Algerina Perna, Baltimore Sun
May 17, 2012
Gina Pursley had no plans to be a social worker -- and she never planned to need the assistance of one, either.
But both have come to pass.
The crumbling economy and illness afflicting her husband have left the 51-year-old as a single mother of three without a source of income. Her family lost its Hereford farm, and she had to shutter her Parkton antique store and rely on food stamps to feed her three daughters.
She hopes to turn things around starting Friday, when she graduates from the University of Maryland, Baltimore with a master's in social work.
"I can't wait for some normalcy," Pursley said. "This degree has offered me that."
Before everything changed, Pursley was content as a mom, operating her antique shop during the day and making it home each afternoon in time to have dinner for her family. In the 1980s, she worked for banks and alongside her husband at biotechnology companies in Boston.
But when her husband became unable to work because of liver disease, she had to make a decision. Unable to care for him while also supporting the family financially, Pursley began exploring careers in social work. Her husband moved to Ohio with a daughter from a previous marriage to care for him.
At the University of Maryland, she was able to gain experience through internships at the Baltimore County Detention Center and Wellspan Behavioral Health in York, Pa.
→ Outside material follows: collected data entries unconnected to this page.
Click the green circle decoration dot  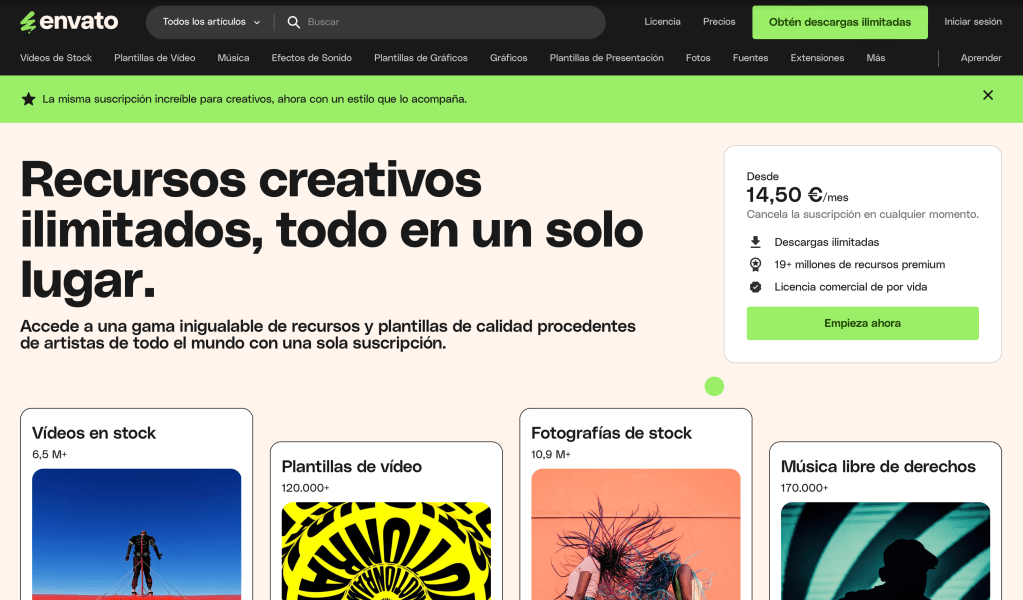pos(714,386)
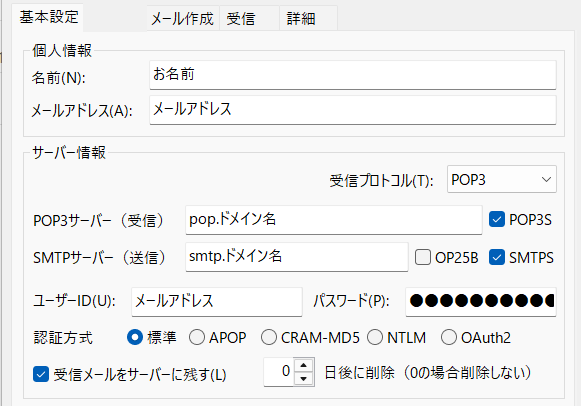Select the 基本設定 tab

49,17
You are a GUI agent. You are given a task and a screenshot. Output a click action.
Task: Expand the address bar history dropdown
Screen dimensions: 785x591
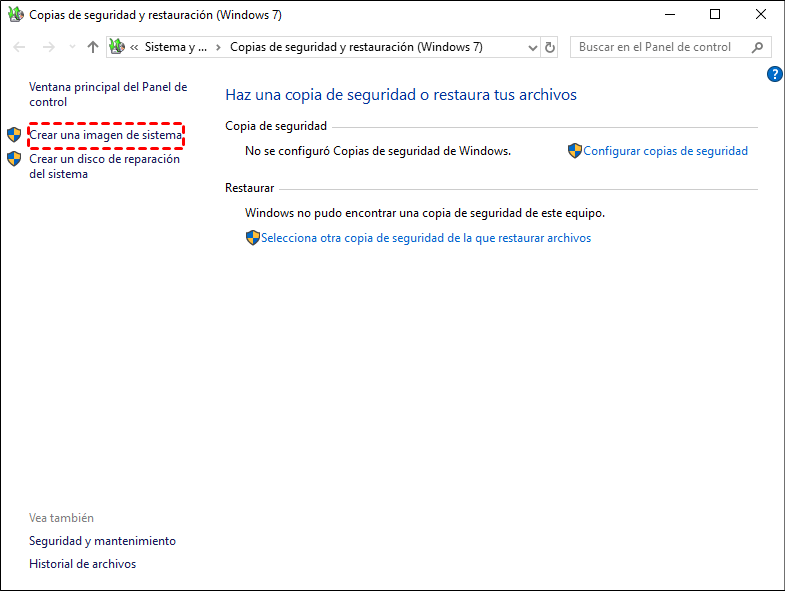coord(531,47)
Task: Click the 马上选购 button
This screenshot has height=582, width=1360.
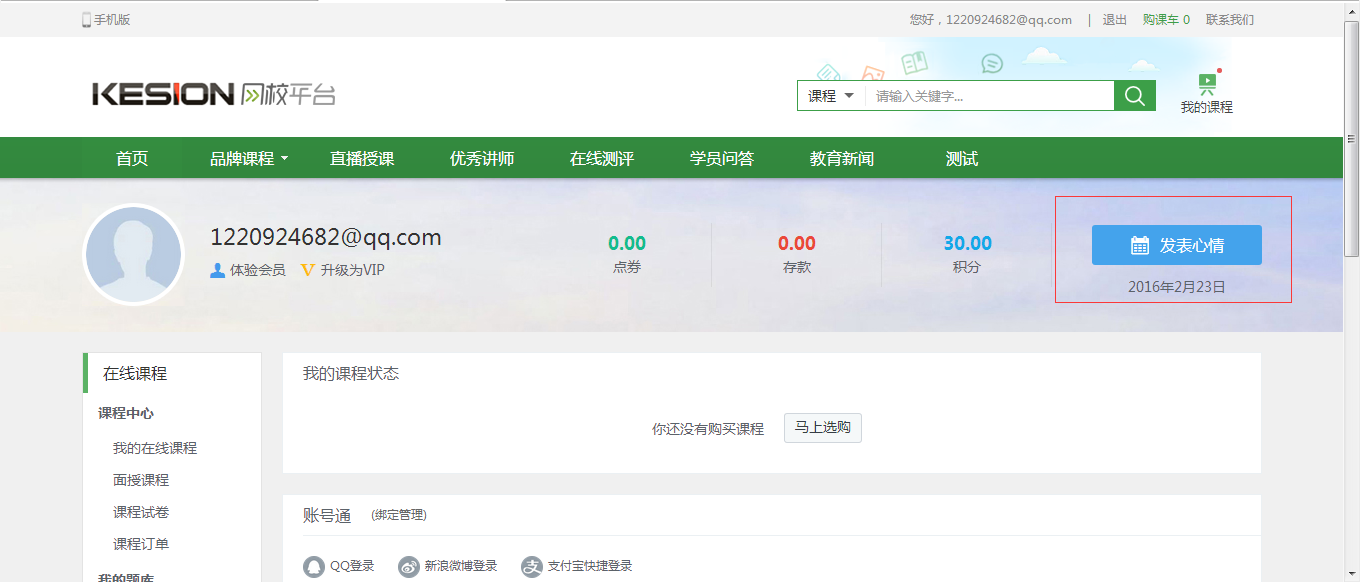Action: [x=822, y=428]
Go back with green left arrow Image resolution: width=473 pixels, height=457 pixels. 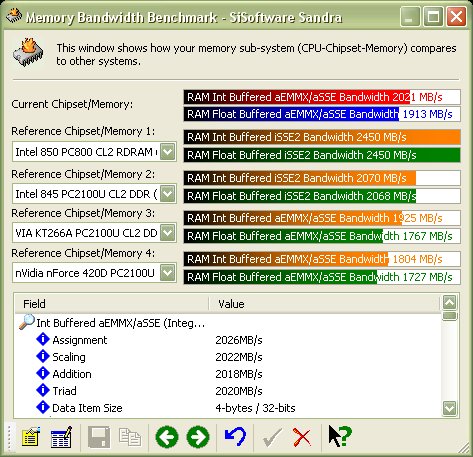(167, 437)
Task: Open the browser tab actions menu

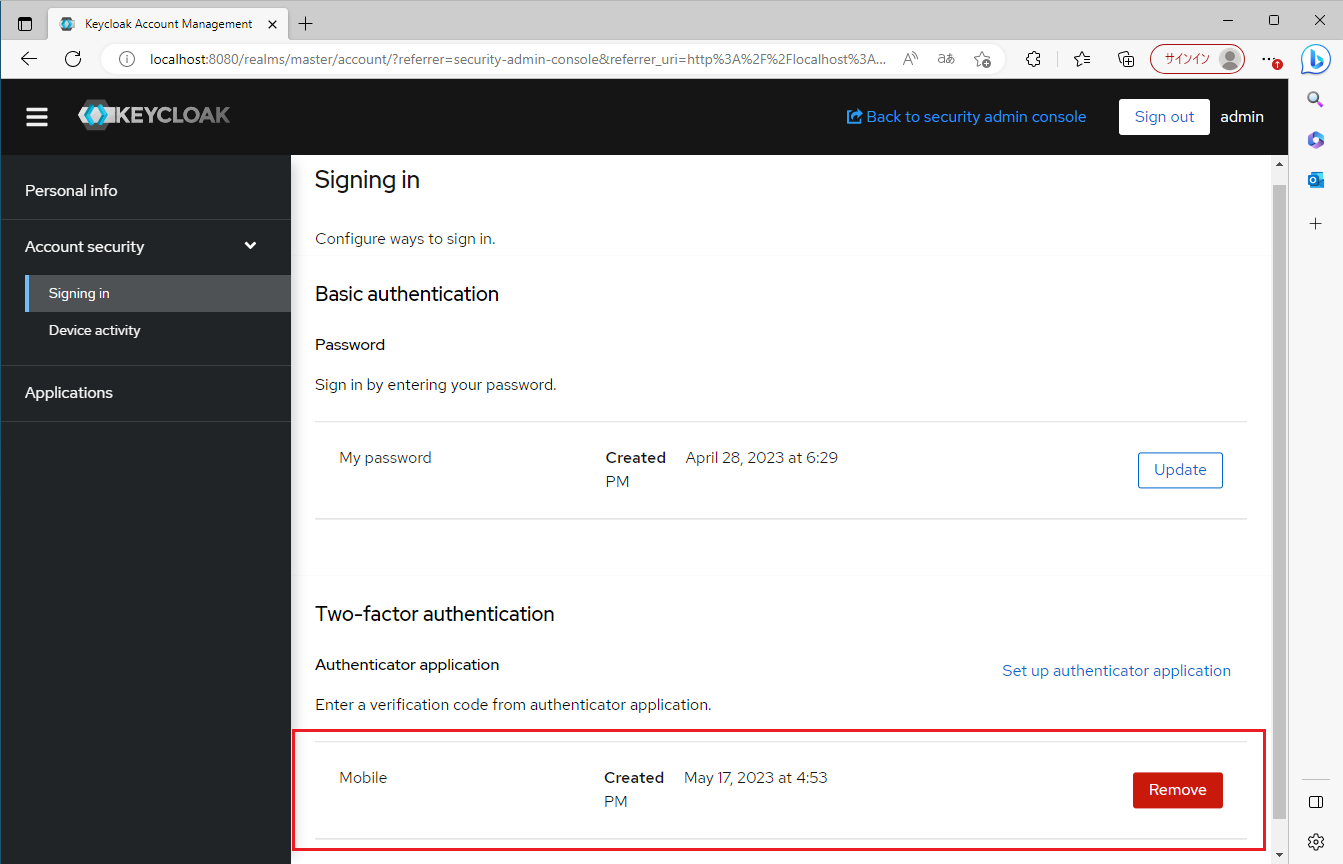Action: click(24, 22)
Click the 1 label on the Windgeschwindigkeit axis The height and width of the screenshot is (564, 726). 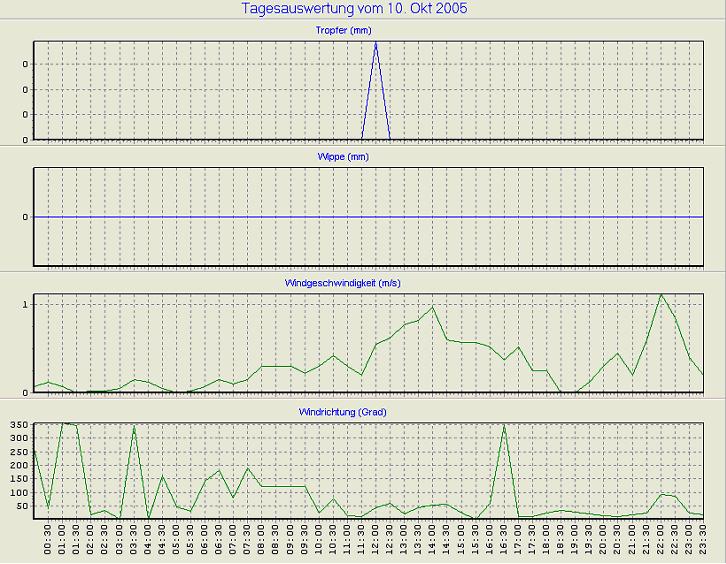(x=26, y=304)
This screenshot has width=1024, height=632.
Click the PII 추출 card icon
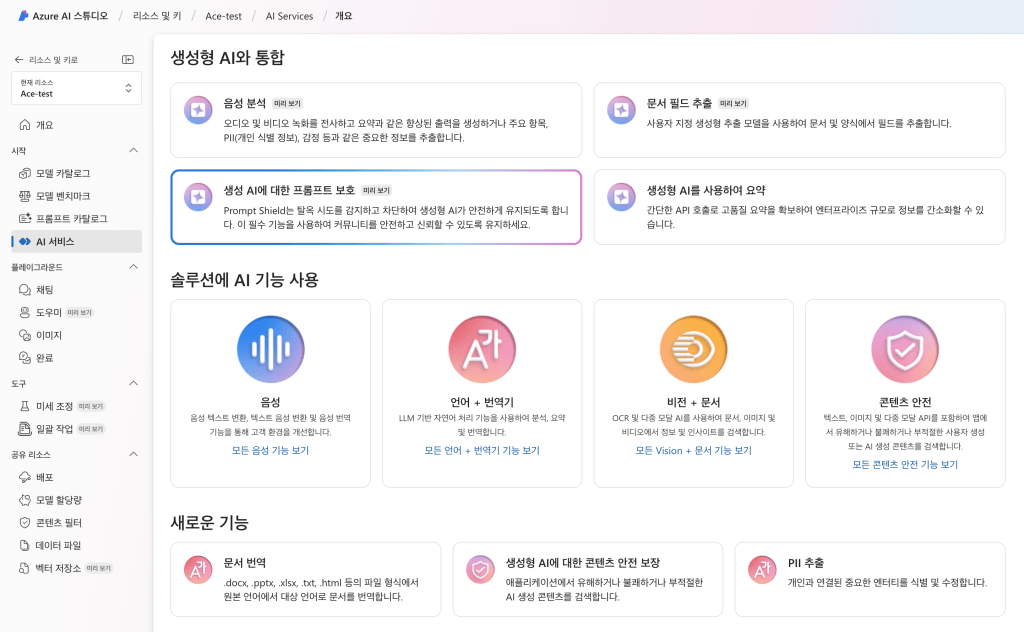(762, 570)
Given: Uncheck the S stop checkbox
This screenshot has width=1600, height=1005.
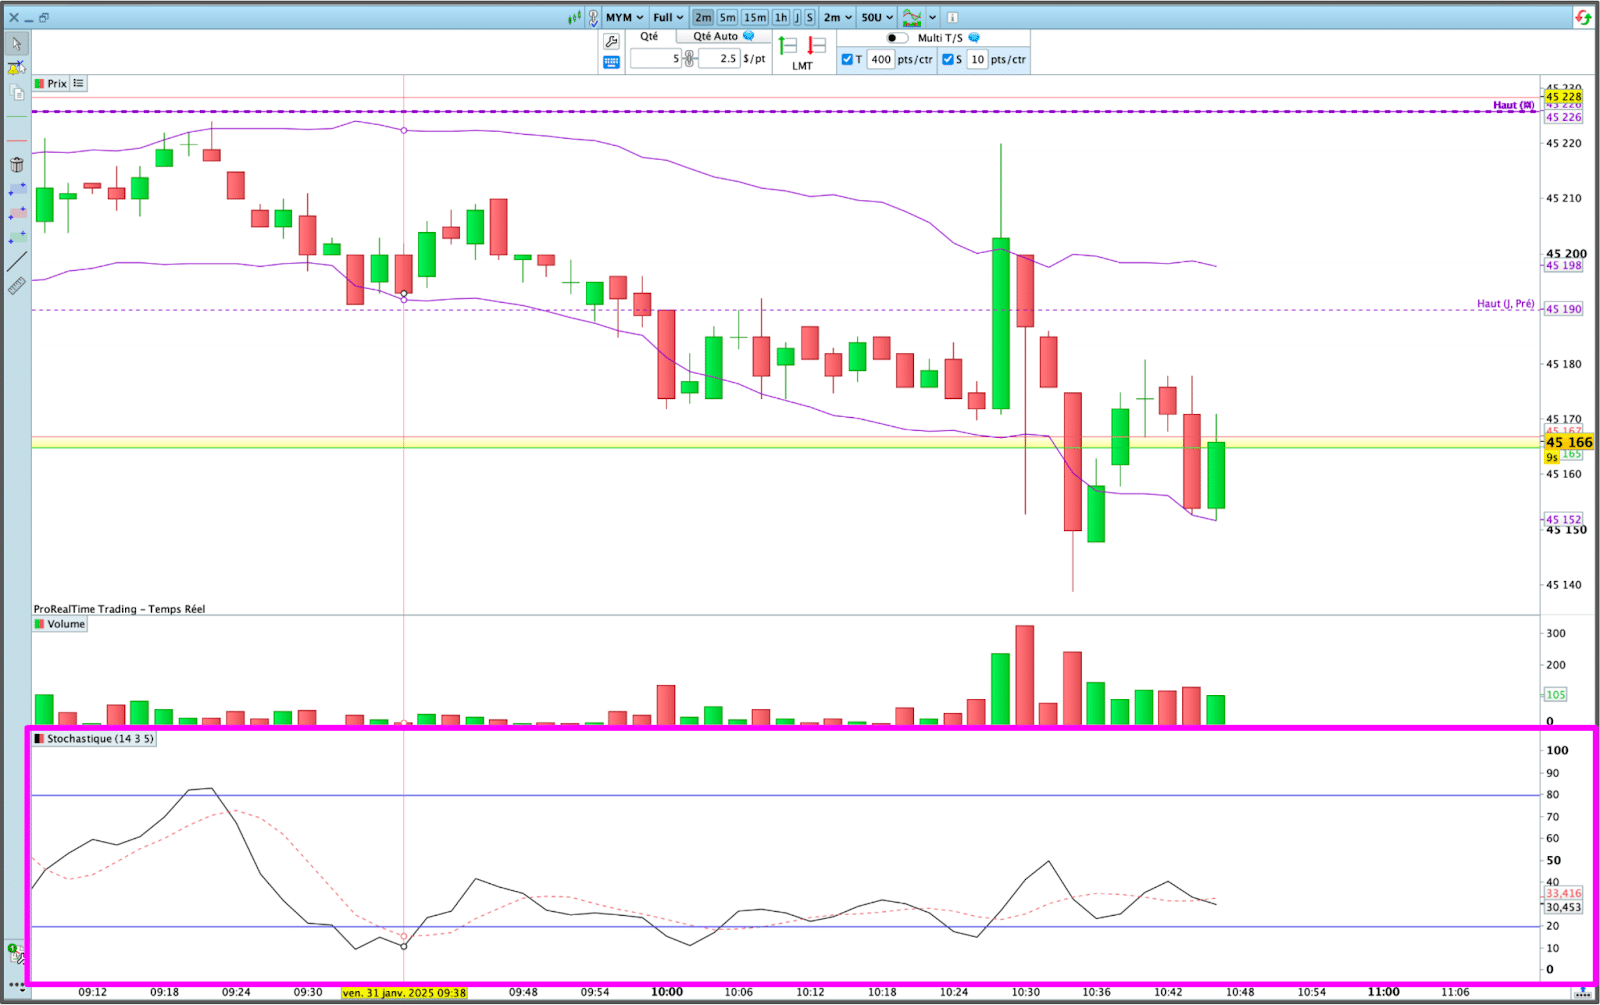Looking at the screenshot, I should click(x=947, y=59).
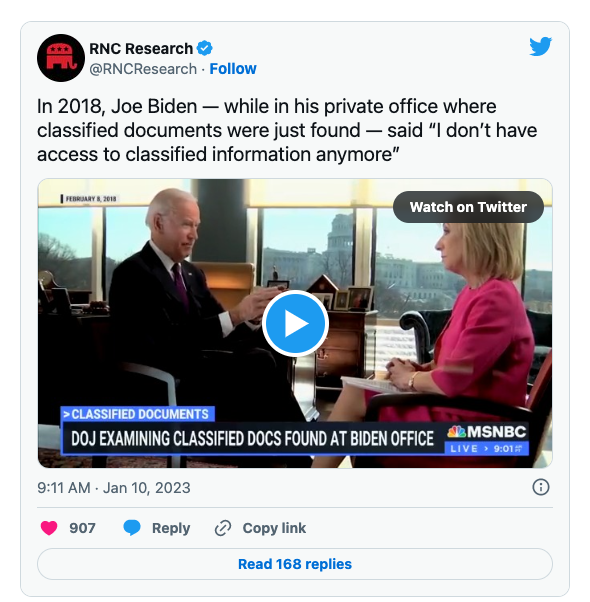Open the RNC Research elephant avatar

tap(61, 58)
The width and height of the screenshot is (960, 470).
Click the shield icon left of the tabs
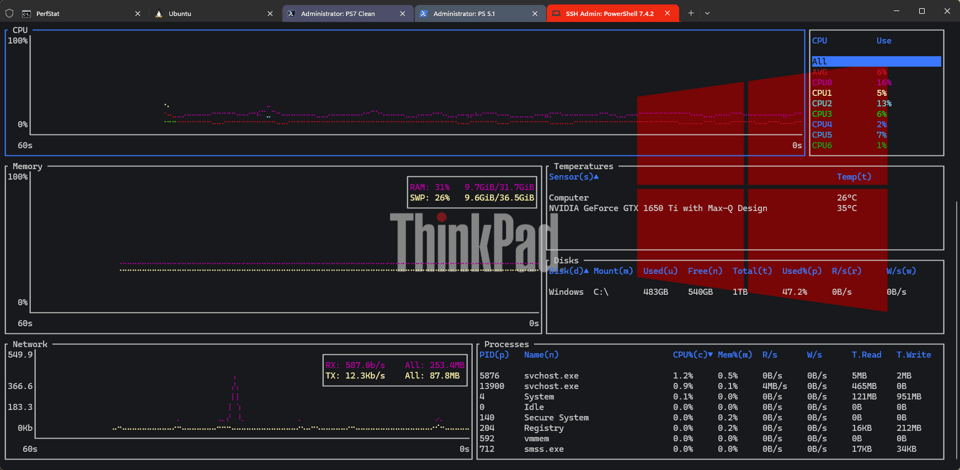coord(9,13)
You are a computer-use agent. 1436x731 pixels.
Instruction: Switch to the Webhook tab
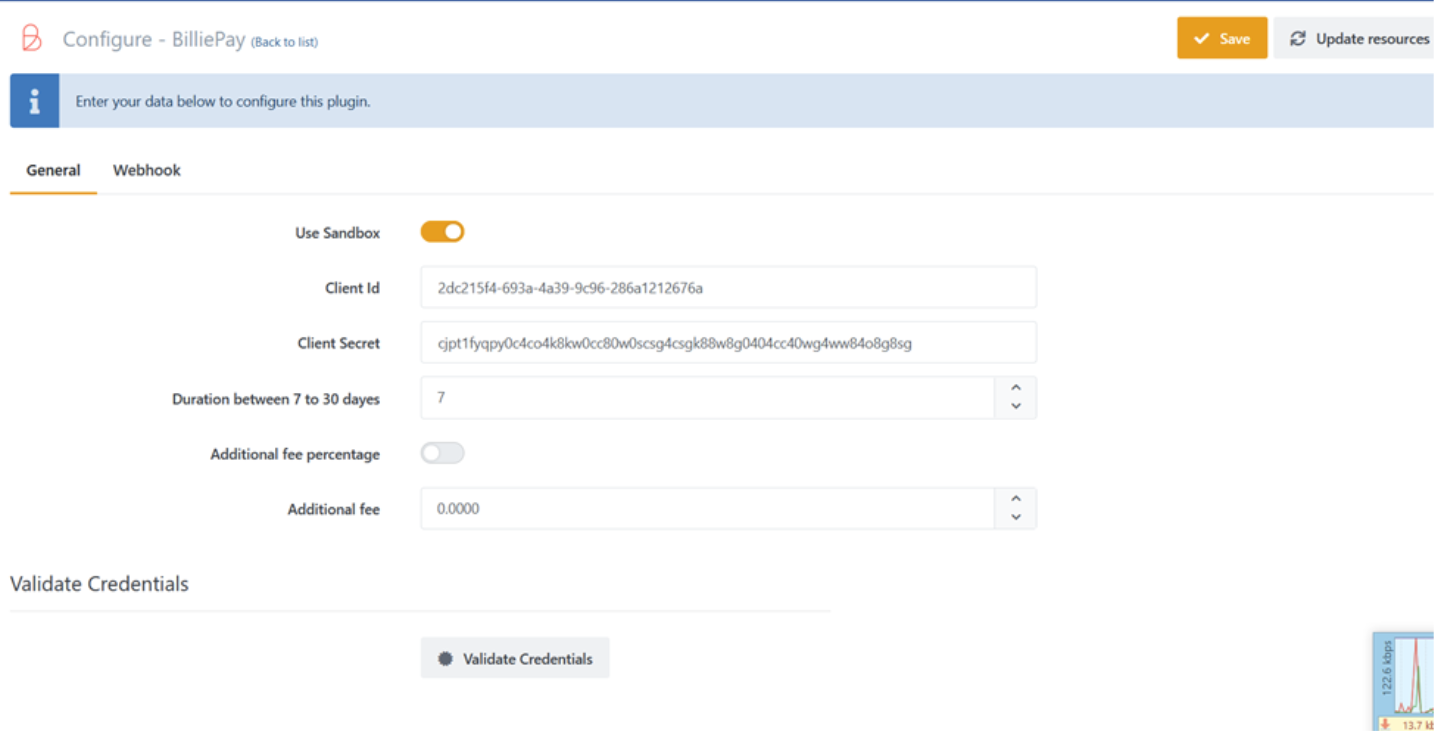147,170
She is now looking for jobs at local hospitals caring for patients in mental health crisis.
"If I wasn't accepted into this program, our lives would have taken a very different turn," she wrote of her family in a letter to Richard Barth, dean of the social work school. "I am so proud of myself and this school to afford me the opportunity to change our lives forever."
Barth said it was an encouraging letter to receive, given that Pursley can use her degree to help others in situation just like hers.
"We prepare them to be instrumental in helping others to overcome odds," Barth said.